• _Passage shown_
Segment Open

I’m a bit of an oddity. I’m adopted. I’m a former foster kid. In that order.
The norm is the reverse order.
Every year, something like 120,000 kids are waiting to be adopted. I had it and it went sideways. I ended up in care and the rest is history.
Because of this, National Adoption Awareness Month hits me a little differently than most. Some adoptees get excited for November, happy to share their story. Others dread the month and all the memories it stirs just before the Holiday Season. I’m in the middle, as I am with most things.
When half of your life is amazingly great and the other half was rough, you end up with a strange balance. Add the self-awareness that comes with having been in foster care, and you’ve got yourself a balance that would make a deli scale envious. It’s become my calling card; Even Stephen.
The peaks and valleys of owning a magazine helps to reinforce my ability to not get too high up or too far low. It’s an interesting exercise in perception to look back at life events with this new sense of balance.
At the time, I was angry. I didn’t know there was a possibility that I was adopted. No clue. Thought my Dad was my Dad and that was that. That, however, was not that. I found out I was adopted in such a jarring way, there was no room to react with anything but anger. The short version is, as follows; A girl in my high school came up to me one day and informed me we were cousins. Turns out, she was under the impression that her Uncle was my Father. That fact remains to be proven, but the incident sent me running home with many questions. I was informed that I was in fact adopted by my Stepfather and the identity of my biological Father was uncertain. I was also told that I had a Brother and a Sister I hadn’t met. (FYI, I’m capitalizing all the family members so it’s easy for you to keep up. Not grammatically correct, but helpful to keep outsiders from confusion.)
The next year entailed me coming to grips with this new information, meeting my Sister, looking for my lost Brother, trying to remain normal with my Step-Brother who I thought was just my Brother, a successful suicide attempt, a stint in a psych ward, a brief stay back home and ultimately, foster care.

Segment Closed

• _Supplied material_
Segment Open

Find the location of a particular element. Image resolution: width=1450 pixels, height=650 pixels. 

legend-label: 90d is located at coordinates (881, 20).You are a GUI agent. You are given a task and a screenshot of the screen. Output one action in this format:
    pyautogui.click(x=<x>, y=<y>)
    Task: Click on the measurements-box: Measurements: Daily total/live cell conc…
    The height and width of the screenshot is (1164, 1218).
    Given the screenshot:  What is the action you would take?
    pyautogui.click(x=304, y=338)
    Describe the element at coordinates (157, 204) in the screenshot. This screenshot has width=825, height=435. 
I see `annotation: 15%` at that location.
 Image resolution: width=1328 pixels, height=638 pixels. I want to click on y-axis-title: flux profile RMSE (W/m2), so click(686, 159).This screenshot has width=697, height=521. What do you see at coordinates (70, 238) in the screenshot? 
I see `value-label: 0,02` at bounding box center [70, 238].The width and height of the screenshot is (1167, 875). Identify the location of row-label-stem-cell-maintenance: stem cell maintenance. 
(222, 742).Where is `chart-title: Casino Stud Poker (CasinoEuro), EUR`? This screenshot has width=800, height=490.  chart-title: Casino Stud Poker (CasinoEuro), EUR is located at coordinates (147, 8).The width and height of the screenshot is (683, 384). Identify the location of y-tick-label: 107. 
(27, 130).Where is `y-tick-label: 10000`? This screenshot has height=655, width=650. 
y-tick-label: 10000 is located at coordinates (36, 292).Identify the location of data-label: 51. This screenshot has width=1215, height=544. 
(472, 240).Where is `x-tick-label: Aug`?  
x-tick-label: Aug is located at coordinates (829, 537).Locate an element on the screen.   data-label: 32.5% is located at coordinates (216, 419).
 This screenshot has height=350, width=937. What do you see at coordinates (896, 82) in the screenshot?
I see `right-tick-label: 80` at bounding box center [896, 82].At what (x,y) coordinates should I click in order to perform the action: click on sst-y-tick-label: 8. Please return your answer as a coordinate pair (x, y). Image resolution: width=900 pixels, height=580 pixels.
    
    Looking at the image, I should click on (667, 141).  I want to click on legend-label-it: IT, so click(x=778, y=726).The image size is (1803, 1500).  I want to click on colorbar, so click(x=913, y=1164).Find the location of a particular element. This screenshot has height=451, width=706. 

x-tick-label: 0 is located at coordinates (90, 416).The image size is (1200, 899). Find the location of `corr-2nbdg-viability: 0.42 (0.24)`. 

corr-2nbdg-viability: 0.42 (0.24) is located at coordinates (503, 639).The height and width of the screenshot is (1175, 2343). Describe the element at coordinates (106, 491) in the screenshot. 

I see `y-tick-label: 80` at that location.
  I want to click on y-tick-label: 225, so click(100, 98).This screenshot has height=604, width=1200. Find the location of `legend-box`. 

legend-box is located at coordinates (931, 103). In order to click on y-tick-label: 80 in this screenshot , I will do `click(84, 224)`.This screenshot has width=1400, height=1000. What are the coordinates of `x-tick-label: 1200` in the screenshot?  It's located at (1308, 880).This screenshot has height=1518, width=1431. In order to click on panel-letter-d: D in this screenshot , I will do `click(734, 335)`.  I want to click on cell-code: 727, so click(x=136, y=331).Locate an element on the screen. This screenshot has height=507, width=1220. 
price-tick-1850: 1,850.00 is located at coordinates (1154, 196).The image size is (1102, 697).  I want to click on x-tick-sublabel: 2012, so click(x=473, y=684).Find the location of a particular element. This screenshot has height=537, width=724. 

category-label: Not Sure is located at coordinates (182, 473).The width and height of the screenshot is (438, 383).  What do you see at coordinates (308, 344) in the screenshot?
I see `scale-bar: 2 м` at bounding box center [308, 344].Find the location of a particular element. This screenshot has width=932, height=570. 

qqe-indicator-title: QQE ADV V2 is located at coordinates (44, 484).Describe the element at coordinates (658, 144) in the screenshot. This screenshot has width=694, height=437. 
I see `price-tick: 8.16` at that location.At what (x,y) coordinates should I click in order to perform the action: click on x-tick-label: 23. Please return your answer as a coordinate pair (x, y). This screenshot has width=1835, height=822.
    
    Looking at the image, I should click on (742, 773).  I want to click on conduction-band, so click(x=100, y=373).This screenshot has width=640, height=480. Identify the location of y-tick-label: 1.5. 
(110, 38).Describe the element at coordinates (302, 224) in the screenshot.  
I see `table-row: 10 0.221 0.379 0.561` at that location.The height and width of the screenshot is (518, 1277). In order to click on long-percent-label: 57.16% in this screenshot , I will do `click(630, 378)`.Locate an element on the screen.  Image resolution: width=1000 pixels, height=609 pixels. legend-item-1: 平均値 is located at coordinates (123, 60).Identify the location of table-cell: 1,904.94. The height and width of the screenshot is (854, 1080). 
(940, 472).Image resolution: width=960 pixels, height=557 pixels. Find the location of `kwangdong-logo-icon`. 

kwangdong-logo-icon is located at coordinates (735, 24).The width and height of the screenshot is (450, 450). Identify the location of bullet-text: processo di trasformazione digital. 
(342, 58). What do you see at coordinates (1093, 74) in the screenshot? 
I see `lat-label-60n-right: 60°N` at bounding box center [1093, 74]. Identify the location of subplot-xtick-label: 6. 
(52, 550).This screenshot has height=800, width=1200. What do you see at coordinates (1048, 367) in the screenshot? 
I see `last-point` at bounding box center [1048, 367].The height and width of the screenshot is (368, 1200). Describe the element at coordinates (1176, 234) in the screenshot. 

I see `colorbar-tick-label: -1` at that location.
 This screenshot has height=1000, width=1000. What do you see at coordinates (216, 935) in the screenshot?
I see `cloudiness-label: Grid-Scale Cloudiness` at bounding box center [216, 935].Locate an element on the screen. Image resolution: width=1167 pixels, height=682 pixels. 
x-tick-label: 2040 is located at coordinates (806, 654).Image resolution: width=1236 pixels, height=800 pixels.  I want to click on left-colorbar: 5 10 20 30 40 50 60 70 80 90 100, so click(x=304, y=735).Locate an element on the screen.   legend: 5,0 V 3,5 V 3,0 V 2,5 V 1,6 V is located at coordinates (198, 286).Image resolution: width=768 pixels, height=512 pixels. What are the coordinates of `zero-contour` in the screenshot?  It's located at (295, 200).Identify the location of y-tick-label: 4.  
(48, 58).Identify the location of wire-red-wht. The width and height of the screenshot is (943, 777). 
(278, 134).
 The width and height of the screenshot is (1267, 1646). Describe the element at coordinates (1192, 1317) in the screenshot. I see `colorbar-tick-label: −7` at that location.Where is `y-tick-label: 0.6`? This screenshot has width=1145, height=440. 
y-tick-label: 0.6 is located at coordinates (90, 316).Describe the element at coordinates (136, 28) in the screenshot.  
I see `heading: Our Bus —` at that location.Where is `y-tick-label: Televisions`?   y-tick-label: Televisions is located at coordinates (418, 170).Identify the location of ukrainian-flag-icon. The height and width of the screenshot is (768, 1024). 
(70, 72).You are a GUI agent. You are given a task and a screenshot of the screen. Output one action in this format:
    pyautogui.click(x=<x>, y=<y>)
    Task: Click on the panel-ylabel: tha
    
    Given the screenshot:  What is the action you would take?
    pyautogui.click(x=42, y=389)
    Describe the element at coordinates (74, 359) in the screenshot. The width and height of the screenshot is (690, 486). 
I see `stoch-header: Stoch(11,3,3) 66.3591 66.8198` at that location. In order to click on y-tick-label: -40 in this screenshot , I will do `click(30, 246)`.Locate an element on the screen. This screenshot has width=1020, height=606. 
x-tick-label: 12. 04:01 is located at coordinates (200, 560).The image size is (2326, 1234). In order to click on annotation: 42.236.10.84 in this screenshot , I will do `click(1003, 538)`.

Segment Closed

• _What is being asked_
Resume the essay on adoption and foster care, starting right after its final sentence. The rows have nothing to do with the essay on adoption and foster care.

• _Exercise output_
Hard not to be angry when that’s the year you had.
I’ve come to terms with it all now, me being all balanced and whatnot, but, man, I was angry as a person could be about it all back then. That was the downside. The upside was that for 14 years I had a decent life. I lacked some things, but I was well fed and warm. I knew where my next meal was coming from. Do I wish some of the things I went through in that time were different? Sure, but it all shook out in my favor in the end.
Since that news threw my world into chaos for a while, things were up and down, eventually leveling out. Balance. In retrospect, it was imbalance that rocked me, not the news of adoption. That’s also what made foster care difficult at times, the imbalance of it all. Adoption and foster care can be fraught with imbalance. Yet, in many cases, they are what brings the balance.
While, foster care brought me stability and balance, adoption has that impact on thousands of others.
I’ve had the great fortune to have met more adoptees and adoptive parents than I could ever count. From writers in this publication, to the random person who finds out I run this magazine through conversation. Folks love to tell me their adoption stories. The majority have been joyful accounts of lives filled with stability and happiness. There have been a handful of terrible tales of adoption gone wrong.
Overall, I have found, adoptees and adoptive parents have more positive things to tell me than not. I enjoy their stories. I’ve shared some of them in the magazine.
My favorite version of a successful adoption story always involves some version of someone feeling lost and finding stability through adoption. Whether it be a couple looking for the final piece to complete their family, or the kid who gets bounced from home to home until they find one of their own. I love them all. It’s my job to tell you all the stories, but these are the stories that make me smile and we all need more of that.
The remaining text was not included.